Naturalmente, genéticamente buscamos la felicidad.
La felicidad es el bien, el estar bien con nosotros mismos.
“El bien es esa cosa que todos deseamos” decia Sant’Agostino.
“La felicidad es un bien que todos buscamos, es un fin en sí misma”, decía Aristóteles.
Conseguirla depende de nuestra voluntad ya que es nuestro poder.
Querer, poder, luchar por.
Cada uno con su capacidad para afrontar la lucha en pos de ese estado que parece ser negado gratuitamente al hombre.
La felicidad es como un objetivo tan ideal, tan abstracto, que por eso se nos hace imposible. Ponemos el objetivo demasiado alto y no podemos detectarla, quizás, en el desayuno que nos promete el nuevo día.
El tema es que el concepto de felicidad tiene diversas explicaciones y es singular para cada individuo.
Para algunos es alcanzar el amor. Para algunos es alcanzar la riqueza.
Para algunos es resolver un miedo. Para algunos es alcanzar la fama.
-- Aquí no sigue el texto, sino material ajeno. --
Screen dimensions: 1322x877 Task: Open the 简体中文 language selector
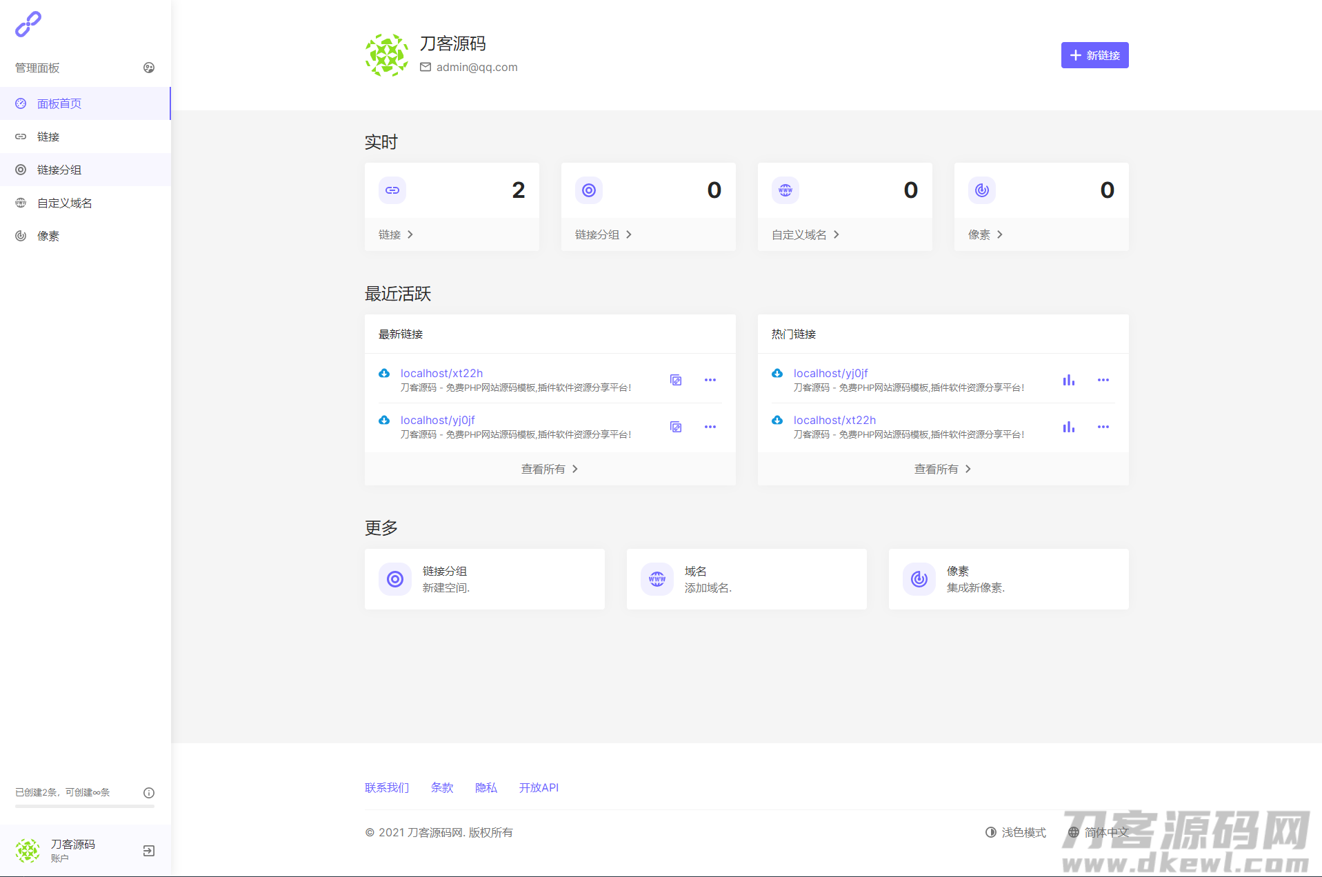(x=1099, y=832)
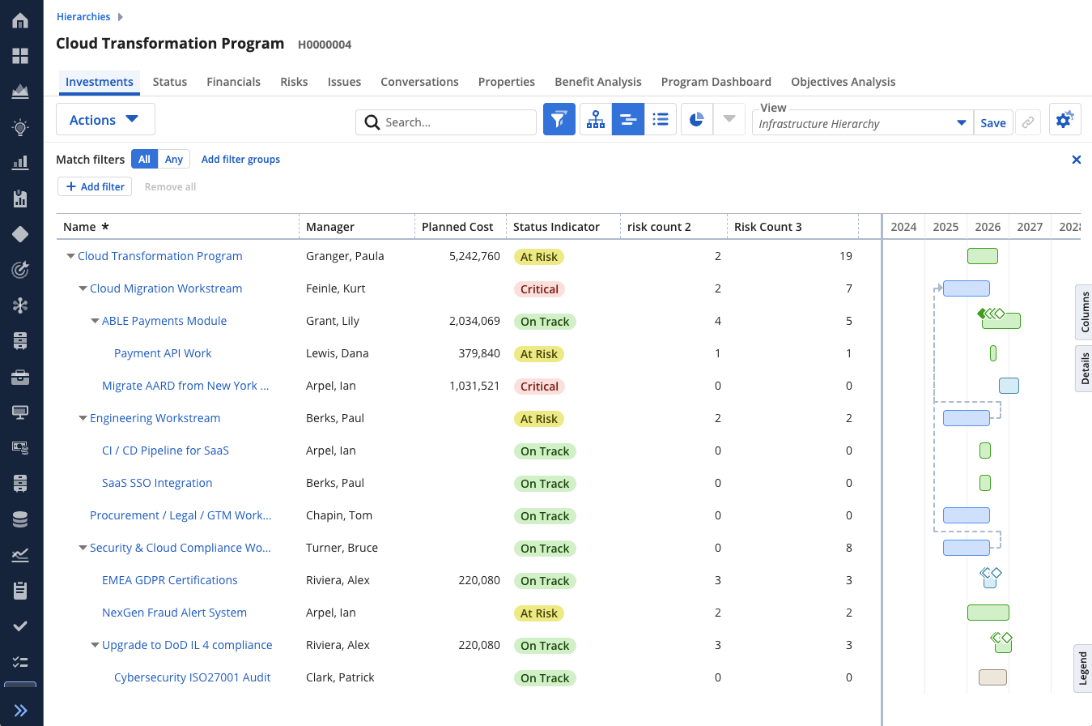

Para algunos es alcanzar el honor. Para algunos es escapar del horror.
Dheepan quiere escapar del horror de la guerra de su pais, Sri Lanka en Asia meridional.
Y para escapar deberá tener “legalmente” una mujer, y tener además una hija. En la emergencia del confín remediarán una solución familiar.
Y seràn tres en complicidad vital. Serán tres fugitivos del horror de esa guerra, para entrar, sorprendente e inesperadamente, en otro tipo de guerra en una Europa convulsionada, en la híper modernidad de la Francia.
Una guerra de supervivencia en una cultura que los desculturaliza, que los agrede, que les provoca los mismos miedos y terrores que la guerra de la que escapan.
No hablar el idioma del lugar, por ejemplo es terrible.
No entender lo que te gritan o lo que sucede en torno, es demoledor.
Ser perseguidos por la policía por vender chucherías chinas por ejemplo, correr, esconderse como ladrones, no debe ser mucho más relajante que el ruido de las metrallas, imagino.
Caer en submundos de precariedad ambiental o de riesgo de mala vita, no se aproxima a la felicidad, por cierto.
Vemos a diario en este tiempo, morir en alta mar, miles de fugitivos que escapan a precarios sub-mundos de supervivencia, donde las tiranías, el hambre, la falta de trabajo, las guerras, hacen imposible vivir, sentirse bien.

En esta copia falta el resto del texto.